There is such a big part of me that doesn't want to go on. There is such a big part of me that doesn't want to do anymore healing.
I am so tired.
It is painful to even write all of that, and to have to think about it. And feel it.
But the way it is with me right now, and I need to write it, no matter how painful, is that I don't want to go on. I don't want to heal. Everything inside of me is screaming right now that I just want to be left alone. That I just don't want to go on.
A big part of me right now doesn't want to even exist.
I am really struggling with that right now. I am really struggling with wanting to even be on this planet.

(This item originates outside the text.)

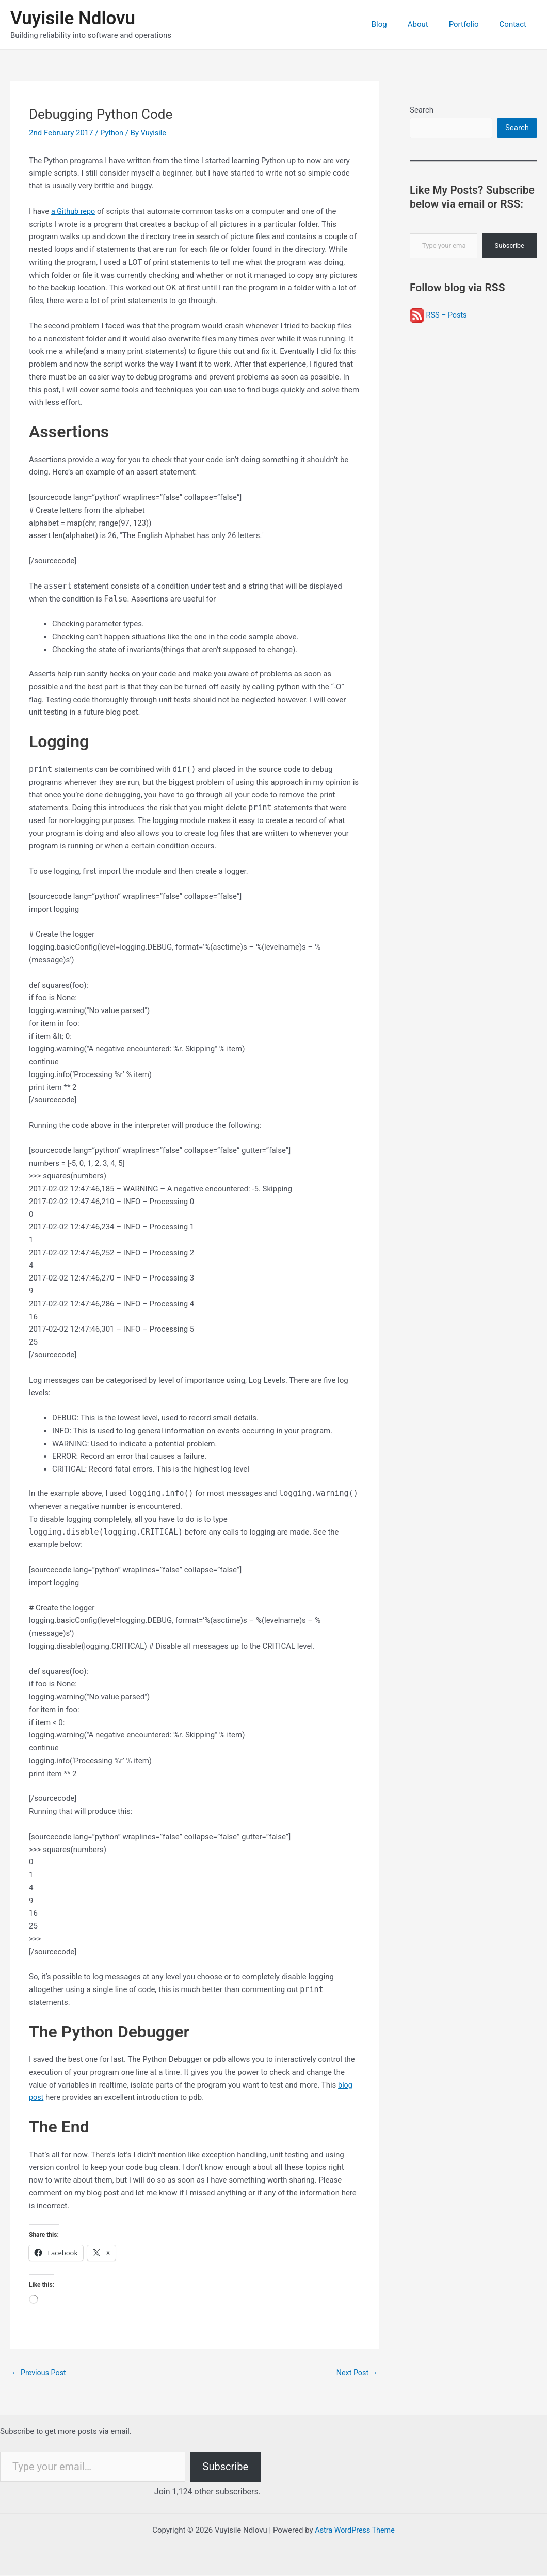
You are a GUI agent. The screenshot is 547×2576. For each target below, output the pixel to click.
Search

And struggling like that fills me with all sorts of dread, and anxiety, and anger.
I keep trying, trying so hard, to see things any other way. But in the end, it all comes back to that one thought and feeling: I don't want to be alive.
The stress I feel every day. I can't handle work. I can't handle much of any of my daily functionings. I go through the motions, and every day it is a struggle to keep myself from running away or hiding under my covers.
My physical health is not good. I did “too much” yesterday, but no more than I used to do two months ago. And last night, and for most of today, I have had moments close to agony. But, I saw my primary care doc on Thursday, and she alluded to some of what I feel being in my head.
All of that, everything, makes me want to say, I give up.
Instead, I just wallow in this depression and misery that has enveloped me and that cloaks me like the darkest night on the brightest day.